Mardin (; ; ; ) is a city and seat of the Artuklu District of Mardin Province in Turkey. It is known for the Artuqid architecture of its old city, and for its strategic location on a rocky hill near the Tigris River.

The old town of the city is under the protection of UNESCO, which forbids new constructions to preserve its façade.

The city had a population of 129,864 in 2021.

History

Antiquity and etymology 

The city survived into the Syriac Christian period as the name of Mt. Izala (Izla), on which in the early 4th century AD stood the monastery of Nisibis, housing seventy monks. In the Roman period, the city itself was known as Marida (Merida), from a Neo-Aramaic language name translating to "fortress".

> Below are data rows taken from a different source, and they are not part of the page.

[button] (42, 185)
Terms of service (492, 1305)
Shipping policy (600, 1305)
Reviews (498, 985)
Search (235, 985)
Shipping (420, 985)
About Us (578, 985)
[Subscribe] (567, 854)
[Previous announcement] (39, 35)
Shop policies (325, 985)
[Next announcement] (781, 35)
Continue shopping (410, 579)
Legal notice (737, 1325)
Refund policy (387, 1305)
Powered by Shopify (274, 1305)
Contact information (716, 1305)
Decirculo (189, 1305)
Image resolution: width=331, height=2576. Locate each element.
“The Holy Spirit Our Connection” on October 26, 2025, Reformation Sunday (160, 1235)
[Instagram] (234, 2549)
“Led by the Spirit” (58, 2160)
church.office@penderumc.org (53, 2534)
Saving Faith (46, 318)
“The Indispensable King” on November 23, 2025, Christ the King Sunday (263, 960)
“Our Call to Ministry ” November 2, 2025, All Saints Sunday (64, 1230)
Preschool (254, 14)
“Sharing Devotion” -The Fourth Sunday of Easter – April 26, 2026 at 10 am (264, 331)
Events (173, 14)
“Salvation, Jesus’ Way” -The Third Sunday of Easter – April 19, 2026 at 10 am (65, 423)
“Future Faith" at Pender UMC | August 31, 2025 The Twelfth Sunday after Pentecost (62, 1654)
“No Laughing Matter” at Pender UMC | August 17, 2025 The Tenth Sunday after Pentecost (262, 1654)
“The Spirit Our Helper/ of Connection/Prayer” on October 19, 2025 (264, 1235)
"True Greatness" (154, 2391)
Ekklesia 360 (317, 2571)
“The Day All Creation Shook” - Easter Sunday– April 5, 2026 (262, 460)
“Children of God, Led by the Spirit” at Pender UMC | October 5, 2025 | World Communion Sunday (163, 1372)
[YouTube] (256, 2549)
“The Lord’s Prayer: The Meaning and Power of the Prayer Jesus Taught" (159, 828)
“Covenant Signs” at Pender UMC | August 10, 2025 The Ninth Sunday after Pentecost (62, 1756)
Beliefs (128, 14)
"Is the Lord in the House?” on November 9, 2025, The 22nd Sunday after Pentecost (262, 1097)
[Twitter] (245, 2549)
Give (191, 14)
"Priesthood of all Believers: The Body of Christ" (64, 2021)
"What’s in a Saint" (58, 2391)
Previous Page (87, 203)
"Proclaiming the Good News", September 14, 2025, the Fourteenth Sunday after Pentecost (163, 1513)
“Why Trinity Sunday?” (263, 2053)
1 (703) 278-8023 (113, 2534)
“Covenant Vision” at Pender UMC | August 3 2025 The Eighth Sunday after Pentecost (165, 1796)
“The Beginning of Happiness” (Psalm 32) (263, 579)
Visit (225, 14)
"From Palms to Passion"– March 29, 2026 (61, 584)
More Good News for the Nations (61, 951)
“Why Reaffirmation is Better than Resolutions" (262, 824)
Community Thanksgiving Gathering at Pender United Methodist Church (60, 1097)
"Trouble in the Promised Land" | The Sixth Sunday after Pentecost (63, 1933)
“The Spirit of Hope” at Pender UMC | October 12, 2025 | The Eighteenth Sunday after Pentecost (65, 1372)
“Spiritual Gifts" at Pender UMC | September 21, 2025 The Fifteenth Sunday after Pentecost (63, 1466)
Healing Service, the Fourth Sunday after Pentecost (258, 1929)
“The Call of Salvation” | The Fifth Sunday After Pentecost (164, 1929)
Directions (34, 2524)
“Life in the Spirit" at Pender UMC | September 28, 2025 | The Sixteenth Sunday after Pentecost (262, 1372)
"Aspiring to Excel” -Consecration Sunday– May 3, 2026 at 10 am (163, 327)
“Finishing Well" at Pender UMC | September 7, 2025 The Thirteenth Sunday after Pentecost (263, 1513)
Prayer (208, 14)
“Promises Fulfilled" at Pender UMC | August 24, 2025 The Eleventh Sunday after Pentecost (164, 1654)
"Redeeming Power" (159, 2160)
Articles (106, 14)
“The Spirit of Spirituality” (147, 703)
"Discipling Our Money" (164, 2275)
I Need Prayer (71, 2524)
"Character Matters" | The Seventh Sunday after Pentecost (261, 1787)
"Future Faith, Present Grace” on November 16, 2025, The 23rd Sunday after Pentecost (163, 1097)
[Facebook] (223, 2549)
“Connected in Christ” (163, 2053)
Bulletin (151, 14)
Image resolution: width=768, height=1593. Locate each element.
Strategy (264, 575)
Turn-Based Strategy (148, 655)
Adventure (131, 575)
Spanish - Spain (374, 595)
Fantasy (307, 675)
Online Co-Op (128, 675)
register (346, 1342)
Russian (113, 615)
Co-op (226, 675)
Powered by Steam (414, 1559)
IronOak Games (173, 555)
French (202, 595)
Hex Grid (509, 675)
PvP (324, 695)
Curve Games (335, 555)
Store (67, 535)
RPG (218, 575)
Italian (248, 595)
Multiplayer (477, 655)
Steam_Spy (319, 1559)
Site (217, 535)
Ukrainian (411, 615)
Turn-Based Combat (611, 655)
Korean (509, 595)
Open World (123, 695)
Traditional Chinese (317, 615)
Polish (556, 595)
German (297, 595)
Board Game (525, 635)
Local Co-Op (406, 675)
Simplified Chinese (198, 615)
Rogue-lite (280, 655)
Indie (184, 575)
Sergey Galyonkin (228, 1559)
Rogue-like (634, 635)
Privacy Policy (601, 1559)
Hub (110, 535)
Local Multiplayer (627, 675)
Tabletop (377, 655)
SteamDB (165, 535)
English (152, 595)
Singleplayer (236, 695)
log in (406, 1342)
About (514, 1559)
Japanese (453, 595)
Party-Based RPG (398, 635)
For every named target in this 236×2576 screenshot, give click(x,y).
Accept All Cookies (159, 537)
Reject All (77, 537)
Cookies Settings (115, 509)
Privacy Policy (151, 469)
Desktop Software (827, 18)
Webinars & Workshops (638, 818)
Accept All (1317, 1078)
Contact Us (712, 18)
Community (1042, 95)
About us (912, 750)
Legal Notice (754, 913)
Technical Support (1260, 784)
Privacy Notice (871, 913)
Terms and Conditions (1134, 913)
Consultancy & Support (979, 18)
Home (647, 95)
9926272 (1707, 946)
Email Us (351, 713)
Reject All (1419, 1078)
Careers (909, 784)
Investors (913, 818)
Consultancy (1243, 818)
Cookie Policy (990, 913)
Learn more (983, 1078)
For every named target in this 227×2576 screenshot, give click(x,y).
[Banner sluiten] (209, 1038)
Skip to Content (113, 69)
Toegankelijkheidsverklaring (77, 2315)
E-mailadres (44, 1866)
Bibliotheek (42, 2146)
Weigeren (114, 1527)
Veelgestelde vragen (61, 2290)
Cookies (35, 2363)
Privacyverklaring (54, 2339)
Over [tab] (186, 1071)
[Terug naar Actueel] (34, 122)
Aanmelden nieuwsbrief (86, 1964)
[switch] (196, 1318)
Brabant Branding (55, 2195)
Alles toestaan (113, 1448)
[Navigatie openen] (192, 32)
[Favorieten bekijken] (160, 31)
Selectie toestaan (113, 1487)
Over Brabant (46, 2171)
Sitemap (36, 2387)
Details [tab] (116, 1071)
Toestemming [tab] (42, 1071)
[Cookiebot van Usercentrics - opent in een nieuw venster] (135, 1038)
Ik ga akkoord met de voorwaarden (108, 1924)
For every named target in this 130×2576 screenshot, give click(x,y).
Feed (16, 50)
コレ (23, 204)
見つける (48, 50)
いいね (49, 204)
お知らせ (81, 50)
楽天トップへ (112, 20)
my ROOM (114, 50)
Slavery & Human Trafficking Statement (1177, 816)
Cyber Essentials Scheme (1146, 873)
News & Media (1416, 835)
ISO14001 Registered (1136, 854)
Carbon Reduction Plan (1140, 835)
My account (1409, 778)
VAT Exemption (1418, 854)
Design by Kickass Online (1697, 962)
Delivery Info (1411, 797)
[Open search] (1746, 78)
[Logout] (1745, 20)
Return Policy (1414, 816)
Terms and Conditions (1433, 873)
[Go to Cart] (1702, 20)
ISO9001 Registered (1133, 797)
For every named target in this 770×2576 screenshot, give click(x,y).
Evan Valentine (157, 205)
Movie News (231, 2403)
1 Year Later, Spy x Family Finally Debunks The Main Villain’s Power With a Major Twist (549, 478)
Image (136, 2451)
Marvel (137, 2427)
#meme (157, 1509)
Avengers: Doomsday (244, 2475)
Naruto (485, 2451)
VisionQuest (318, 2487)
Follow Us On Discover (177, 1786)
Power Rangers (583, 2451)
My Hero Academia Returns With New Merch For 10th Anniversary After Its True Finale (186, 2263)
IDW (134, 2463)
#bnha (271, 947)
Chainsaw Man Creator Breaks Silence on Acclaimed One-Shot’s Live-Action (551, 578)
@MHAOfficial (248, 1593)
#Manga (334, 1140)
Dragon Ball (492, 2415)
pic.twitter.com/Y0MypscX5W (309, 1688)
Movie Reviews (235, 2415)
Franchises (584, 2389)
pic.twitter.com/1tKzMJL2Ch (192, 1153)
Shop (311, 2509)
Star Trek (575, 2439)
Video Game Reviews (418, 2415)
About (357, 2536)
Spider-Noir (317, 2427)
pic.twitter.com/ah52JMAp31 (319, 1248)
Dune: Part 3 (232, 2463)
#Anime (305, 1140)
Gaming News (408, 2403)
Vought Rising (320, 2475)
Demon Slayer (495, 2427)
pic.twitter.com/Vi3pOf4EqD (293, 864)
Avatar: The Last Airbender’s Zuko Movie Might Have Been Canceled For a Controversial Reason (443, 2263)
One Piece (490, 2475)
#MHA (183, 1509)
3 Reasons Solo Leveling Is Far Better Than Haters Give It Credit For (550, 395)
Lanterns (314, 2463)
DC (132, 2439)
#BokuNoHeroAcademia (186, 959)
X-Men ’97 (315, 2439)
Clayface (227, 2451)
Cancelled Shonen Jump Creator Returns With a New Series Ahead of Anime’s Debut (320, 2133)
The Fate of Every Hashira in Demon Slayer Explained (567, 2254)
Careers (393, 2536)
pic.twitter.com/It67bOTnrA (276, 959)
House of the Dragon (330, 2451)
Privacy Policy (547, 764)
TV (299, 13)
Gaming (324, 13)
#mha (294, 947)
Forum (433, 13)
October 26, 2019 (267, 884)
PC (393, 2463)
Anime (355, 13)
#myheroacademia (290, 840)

Between c. 150 BC and 250 AD it was part of the kingdom of Osroene, ruled by the Abgarid dynasty.

Medieval history 
During the early Muslim conquests, the Byzantine city was captured in 640 by the Muslim commander Iyad ibn Ghanm. In many periods control of the city changed hands frequently between different dynasties. Hamdan ibn Hamdun captured the city in 885 and it remained under intermittent Hamdanid control until the second half of the 10th century, at which point it became contested between the Marwanids and the Uqaylids, with the Marwanids probably holding the upper hand over this area. Marwanid control in the region was ended by the arrival of the Great Seljuks under Malik-Shah I in 1085, which inaugurated an era of Turkish political domination and immigration in the region. 

From 1103 onwards, Mardin served as the capital of one of the two main branches of the Artuqid dynasty, a Oghuz Turkish family who had earlier fought alongside the Seljuks. Many of Mardin's major historic buildings were constructed under Artuqid control, including several mosques and madrasas, along with other types of Islamic architecture. The lands of the Artukid dynasty fell to the Mongol invasion sometime between 1235 and 1243, but the Artuqids submitted to Mongol khan Hülegü and continued to govern as vassals of the Mongol Empire.

When Timur invaded the region in 1394, the local Artuqid ruler, 'Isā, submitted to Timurid suzerainty, but the region continued to be disputed between different powers. The last Artuqid ruler, al-Salih, finally yielded the city to Qara Yusuf, the leader of Qara Qoyunlu, in 1408–9, and left for Mosul. The city continued to be contested between the Qara Qoyunlu and their rivals, the Timurid-allied Aq Qoyunlu. In 1451 the Qara Qoyunlu besieged the city after it had been captured by the Aq Qoyunlu, but failed to retake the stronghold. Aq Qoyunlu rule thus continued in the city for the rest of the 15th century. Coins were struck here under the rule of Uzun Hasan and his son, Ya'qub. After Ya'qub, Aq Qoyunlu rule began to fragment, but Mardin remained the center of an independent Aq Qoyunlu principality for many years, while the Safavids in the east grew stronger. In 1507, the Safavid ruler Ismail I succeeded in capturing the city and the castle, expelling the local Aq Qoyunlu ruler.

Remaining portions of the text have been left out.